Try it: In the data below, find the line containing "Task: Choose Properties from the context menu", then set down that line and every later line up to and including the line containing "Task: Focus the", exactly.

Supplied records:
====================

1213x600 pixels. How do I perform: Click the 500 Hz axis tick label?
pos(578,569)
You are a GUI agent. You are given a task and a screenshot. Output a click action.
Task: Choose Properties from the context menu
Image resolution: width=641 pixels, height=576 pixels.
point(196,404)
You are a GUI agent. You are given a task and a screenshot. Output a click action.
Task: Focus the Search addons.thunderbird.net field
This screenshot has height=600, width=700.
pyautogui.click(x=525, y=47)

====================

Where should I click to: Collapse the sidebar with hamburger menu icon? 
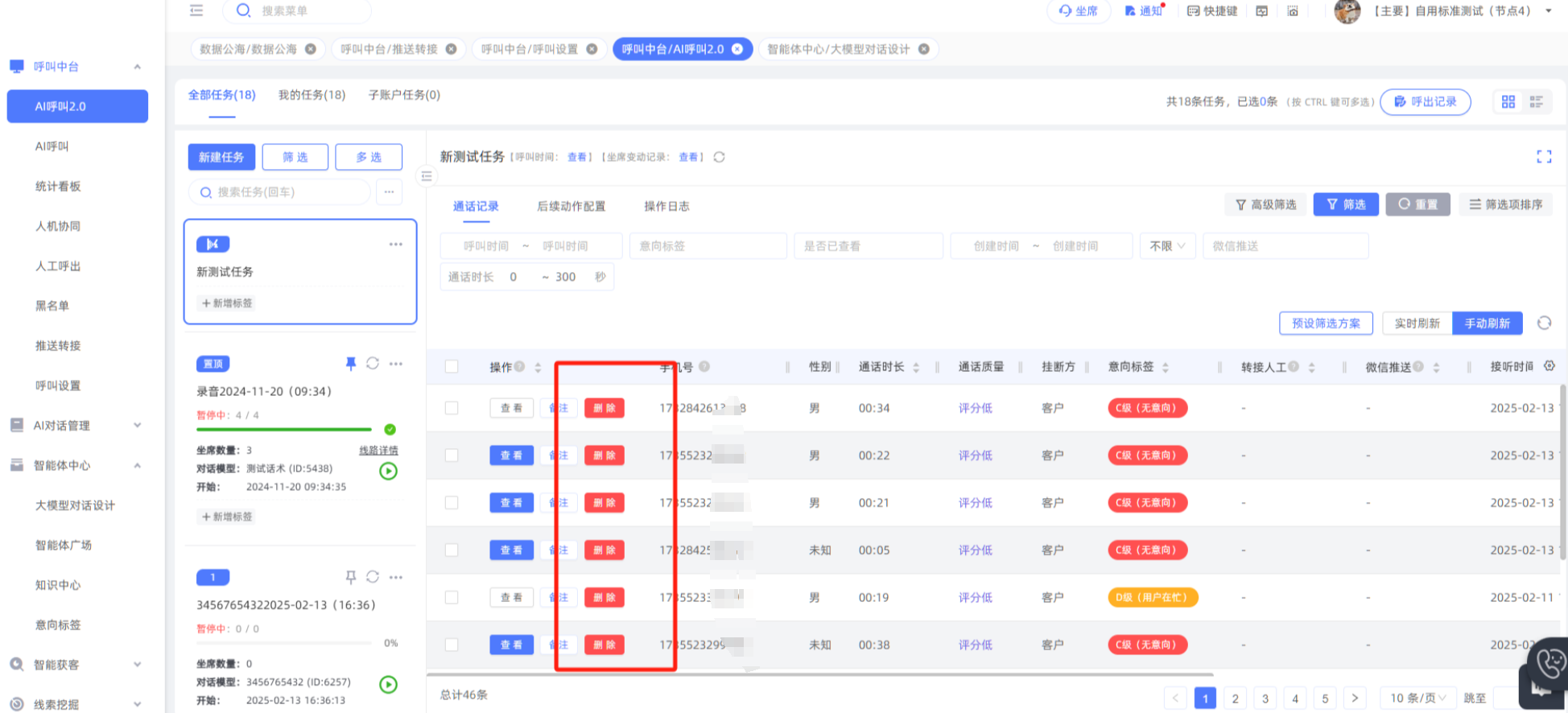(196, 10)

====================

Result:
Task: Choose Properties from the context menu
Image resolution: width=641 pixels, height=576 pixels.
point(196,404)
You are a GUI agent. You are given a task and a screenshot. Output a click action.
Task: Focus the Search addons.thunderbird.net field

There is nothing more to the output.